PROMPT 1: According to the post on cross-session handoff, which two files make up the authors' split?
PROMPT 2: Reproduce the stretch of the post on cross-session handoff from "2. The scratch" through "No auto-expiration either.".

READING PASSAGE:
++++++++++
The Missing Cache Layer in Cross-Session Handoff — Five Deltas from a Casual-Chat Workflow

Thirty-sixth piece · 2026-06-08 · Original knowhow by Amy + Claude · Public rewrite by Claude · English re-creation of the Chinese

The handoff prompt is well-trodden ground by mid-2026 — CLAUDE.md, the /handoff skill, every flavor of handover prompt template. The community has covered most of the map in dozens of posts.

We built our own version on the second pass. After shipping it, we lined it up against the prior art and found that most of it was already written somewhere. But five spots weren't. Worth noting down.

Quick recap of how the mainstream handoff works: at the end of a session, you write a doc that captures what was done and what the next session should pick up. You stash it in the repo, or paste it at the top of the next conversation. The next Claude reads it and is oriented. Clean, token-frugal, and there are off-the-shelf skills.

That design fits engineering sessions beautifully. It snags when you try to run it for casual chat — a single session might cover 5–10 small topics, each too lightweight to deserve a formal handoff, but losing them all means starting cold every time. Our five deltas all grew out of that crack.

1. One handoff doc isn't enough — there's a missing "hot cache" layer

Existing handoff designs put all cross-session data on one tier: write once, read once.

But in practice, cross-session context has two distinct lifecycles:

Long-lived facts (what this project is, who I am, the house rules, decisions made) → cold storage, weeks-and-months timescale.
Where we just left off (which thread we just closed, what we're mid-topic on, who "she" was in the last sentence) → hot cache, useful for the next session or two, stale by the one after.

Mixing both in one doc breaks things both ways. Either the cold layer gets polluted (a week later you open old handoffs and see "we were just talking about X" — and nobody remembers what X was), or the hot layer gets weighed down by the cold format (updating a formal doc just to note "we left off mid-topic" is too heavy to actually do).

Our split is two files:

A permanent handoff — cold storage, formal, persists across sessions.
A single-session scratch board — hot cache, light, lives in a temp folder, filename stamped with date and session ID.

The reading order also splits: to pick up a conversation, just read the last 1–2 entries on the scratch board (enough to orient). To look up deeper background, then go to the permanent handoff. Scratch = RAM; handoff = disk.

2. The scratch board isn't auto-discarded or auto-kept — a human decides

There's a gap between ephemeral memory and persistent memory that nobody's filled: write once, then have a human triage at session end.

Our design:

One board per session, filename bound to date + session ID.
At session end, the author looks at it personally: keep the whole thing for next session / fold a few items into the permanent handoff / throw the whole thing away.
No auto-promotion to long-term memory. No auto-expiration either.

The reasoning is mundane: "should the next Claude know this?" is a judgment current automation gets wrong too often. Better to spend 30 seconds of human triage than to false-promote a pile of noise that pollutes the long-term store.

This runs opposite to the direction mainstream memory frameworks are heading — Mem0, Memoria and that family bet on "ADD-only extraction + decay-aware ranking," assuming automation can surface what matters. We bet the other way: for low-fidelity casual-chat content, 30 seconds of human triage beats the algorithm.

3. An anti-pattern: the scratch board's own construction meta isn't the "current" topic

First cross-session test, a fresh Claude reads the scratch board and the last entry says "we were just designing this scratch board." The new session takes that as "we are still designing this board" and spends half an hour stuck in meta, navel-gazing.
++++++++++
Stored data entries
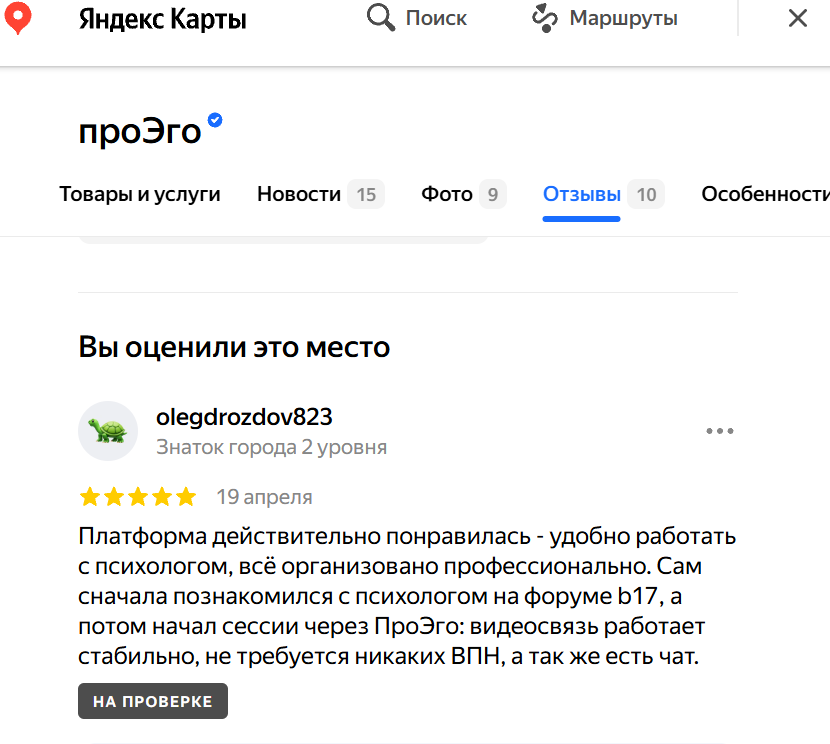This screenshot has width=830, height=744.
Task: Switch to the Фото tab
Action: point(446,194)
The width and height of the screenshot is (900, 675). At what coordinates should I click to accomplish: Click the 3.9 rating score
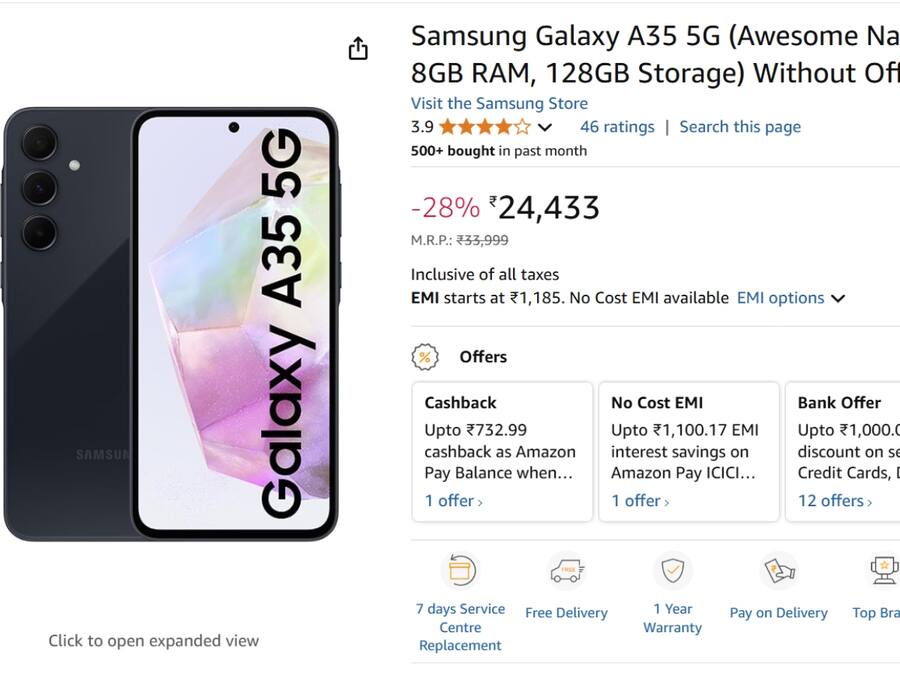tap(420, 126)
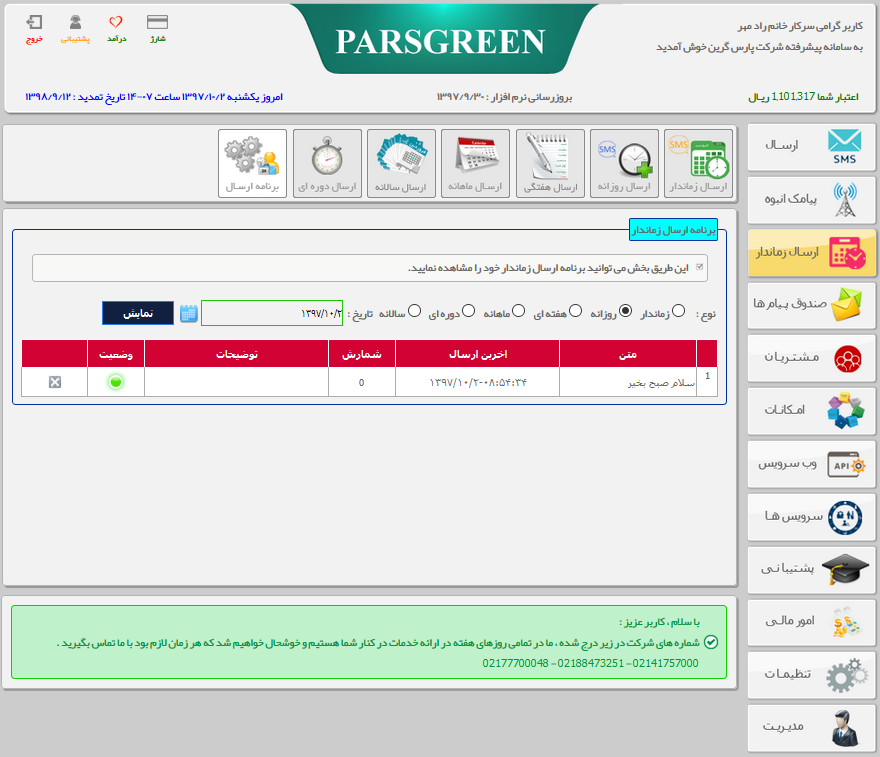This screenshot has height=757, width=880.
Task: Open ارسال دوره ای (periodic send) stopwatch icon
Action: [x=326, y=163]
++++++++++
EXERCISE RESPONSE 1: A permanent handoff and a single-session scratch board.

EXERCISE RESPONSE 2:
2. The scratch board isn't auto-discarded or auto-kept — a human decides

There's a gap between ephemeral memory and persistent memory that nobody's filled: write once, then have a human triage at session end.

Our design:

One board per session, filename bound to date + session ID.
At session end, the author looks at it personally: keep the whole thing for next session / fold a few items into the permanent handoff / throw the whole thing away.
No auto-promotion to long-term memory. No auto-expiration either.